Neutral density filters may be used:

  • on windows, to reduce contrast between interior and exterior scenes
  • on cameras, to adjust camera sensitivity as required, i.e. to help with excessive illuminance levels and/or help to work at wide apertures for depth-of-field considerations
  • on luminaires, to assist in obtaining an appropriate lighting balance.

Neutral density filters are also available as 3 mm thick acrylic sheets (6 ft × 8 ft). These have the advantage of being completely rigid and therefore do not flap about in the wind or buckle.
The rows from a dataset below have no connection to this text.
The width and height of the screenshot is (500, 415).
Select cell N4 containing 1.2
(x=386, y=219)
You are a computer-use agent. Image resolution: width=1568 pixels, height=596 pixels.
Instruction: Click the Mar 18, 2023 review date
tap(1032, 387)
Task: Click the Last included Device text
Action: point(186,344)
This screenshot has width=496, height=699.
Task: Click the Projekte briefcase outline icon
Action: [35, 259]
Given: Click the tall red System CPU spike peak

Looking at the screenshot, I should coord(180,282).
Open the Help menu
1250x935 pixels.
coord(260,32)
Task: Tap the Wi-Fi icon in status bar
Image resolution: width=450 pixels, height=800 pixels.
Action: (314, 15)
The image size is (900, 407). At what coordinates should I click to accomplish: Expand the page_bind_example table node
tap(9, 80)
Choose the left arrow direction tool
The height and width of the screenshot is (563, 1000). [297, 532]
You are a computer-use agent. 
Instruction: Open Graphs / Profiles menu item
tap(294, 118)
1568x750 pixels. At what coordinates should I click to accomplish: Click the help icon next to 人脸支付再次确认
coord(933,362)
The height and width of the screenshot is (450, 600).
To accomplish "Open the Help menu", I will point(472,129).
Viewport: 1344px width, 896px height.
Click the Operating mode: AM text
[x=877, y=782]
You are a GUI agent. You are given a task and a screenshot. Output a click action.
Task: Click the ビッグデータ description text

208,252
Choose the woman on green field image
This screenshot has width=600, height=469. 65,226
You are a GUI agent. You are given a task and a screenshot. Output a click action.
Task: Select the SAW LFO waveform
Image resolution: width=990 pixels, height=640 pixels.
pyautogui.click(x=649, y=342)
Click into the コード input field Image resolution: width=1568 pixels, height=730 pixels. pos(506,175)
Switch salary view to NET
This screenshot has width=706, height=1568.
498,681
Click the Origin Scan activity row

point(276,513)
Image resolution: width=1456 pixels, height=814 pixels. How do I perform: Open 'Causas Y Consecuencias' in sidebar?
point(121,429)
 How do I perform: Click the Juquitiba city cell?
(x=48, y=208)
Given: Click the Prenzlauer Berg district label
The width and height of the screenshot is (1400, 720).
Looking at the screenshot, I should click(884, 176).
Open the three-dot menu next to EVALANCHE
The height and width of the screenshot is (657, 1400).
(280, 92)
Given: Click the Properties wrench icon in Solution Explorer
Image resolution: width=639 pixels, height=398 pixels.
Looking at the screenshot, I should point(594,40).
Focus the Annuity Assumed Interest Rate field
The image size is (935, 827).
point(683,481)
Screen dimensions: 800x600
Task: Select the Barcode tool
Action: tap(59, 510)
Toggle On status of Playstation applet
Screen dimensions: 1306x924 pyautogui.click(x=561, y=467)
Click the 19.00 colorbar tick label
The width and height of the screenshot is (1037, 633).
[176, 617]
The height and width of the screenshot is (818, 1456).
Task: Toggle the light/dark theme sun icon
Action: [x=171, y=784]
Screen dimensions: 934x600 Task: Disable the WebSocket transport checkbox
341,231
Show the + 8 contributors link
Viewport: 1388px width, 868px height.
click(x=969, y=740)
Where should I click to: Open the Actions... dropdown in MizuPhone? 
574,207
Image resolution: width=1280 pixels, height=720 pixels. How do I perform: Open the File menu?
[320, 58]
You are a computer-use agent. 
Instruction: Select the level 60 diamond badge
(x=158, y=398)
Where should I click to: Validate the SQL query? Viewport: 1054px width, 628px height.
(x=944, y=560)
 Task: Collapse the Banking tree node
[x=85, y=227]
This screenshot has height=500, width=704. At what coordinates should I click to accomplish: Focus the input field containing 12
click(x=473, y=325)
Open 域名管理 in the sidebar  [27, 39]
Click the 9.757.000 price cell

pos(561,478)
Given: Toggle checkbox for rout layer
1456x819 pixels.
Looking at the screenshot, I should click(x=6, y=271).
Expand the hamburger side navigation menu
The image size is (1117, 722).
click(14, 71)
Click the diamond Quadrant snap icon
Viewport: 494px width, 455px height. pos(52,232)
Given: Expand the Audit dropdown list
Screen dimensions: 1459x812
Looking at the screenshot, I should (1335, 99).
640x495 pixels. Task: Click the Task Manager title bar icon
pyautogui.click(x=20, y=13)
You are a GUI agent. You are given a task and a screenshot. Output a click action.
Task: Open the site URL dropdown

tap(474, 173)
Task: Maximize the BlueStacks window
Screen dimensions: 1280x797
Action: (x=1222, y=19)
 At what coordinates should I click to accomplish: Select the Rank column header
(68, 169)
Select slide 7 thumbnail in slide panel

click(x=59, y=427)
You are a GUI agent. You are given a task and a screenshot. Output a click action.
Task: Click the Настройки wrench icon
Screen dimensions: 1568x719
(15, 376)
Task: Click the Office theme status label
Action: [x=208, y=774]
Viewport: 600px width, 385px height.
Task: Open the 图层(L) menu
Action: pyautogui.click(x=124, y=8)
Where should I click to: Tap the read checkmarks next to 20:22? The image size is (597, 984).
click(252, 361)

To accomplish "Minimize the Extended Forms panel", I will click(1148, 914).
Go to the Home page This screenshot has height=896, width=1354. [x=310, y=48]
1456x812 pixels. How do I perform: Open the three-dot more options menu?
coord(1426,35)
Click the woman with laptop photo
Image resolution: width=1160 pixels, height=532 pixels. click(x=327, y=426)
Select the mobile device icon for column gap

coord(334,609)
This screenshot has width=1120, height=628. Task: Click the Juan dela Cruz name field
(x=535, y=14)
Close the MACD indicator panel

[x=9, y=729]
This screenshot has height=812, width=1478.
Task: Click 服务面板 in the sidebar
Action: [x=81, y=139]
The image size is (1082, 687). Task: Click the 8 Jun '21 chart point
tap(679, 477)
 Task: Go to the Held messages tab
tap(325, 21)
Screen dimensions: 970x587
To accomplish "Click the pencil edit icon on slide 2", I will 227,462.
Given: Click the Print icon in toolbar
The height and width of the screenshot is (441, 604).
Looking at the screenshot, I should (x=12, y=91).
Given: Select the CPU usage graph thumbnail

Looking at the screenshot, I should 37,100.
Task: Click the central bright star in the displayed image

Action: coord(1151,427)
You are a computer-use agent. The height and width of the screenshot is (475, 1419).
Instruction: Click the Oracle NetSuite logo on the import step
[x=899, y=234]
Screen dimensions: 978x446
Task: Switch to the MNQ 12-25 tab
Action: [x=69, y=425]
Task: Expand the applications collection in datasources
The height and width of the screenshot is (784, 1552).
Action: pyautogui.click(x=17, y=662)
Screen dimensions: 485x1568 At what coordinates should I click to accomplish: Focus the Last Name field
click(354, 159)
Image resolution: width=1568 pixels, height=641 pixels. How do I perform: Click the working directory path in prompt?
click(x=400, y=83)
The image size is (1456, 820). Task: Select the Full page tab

Camera manufacturers use a different method for describing the neutral density filters used in camera filter wheels, i.e.

¼ND is used to indicate a transmission of ¼ or 25% (2-stop loss) – filter position 2

imageND is used to indicate a transmission of image or 6.25% (4-stop loss) – filter position 4

Neutral Density in Combination

Combination filters are available which provide full CTO correction and ND, e.g.

[0.3 ND + full CTO] provides 1½ stops of light loss

[0.6 ND + full CTO] provides 2½ stops of light loss

Note: When using diffusion and ND filters in combination always put the ND on the outside of the diffusion to avoid the ND filter becoming excessively hot.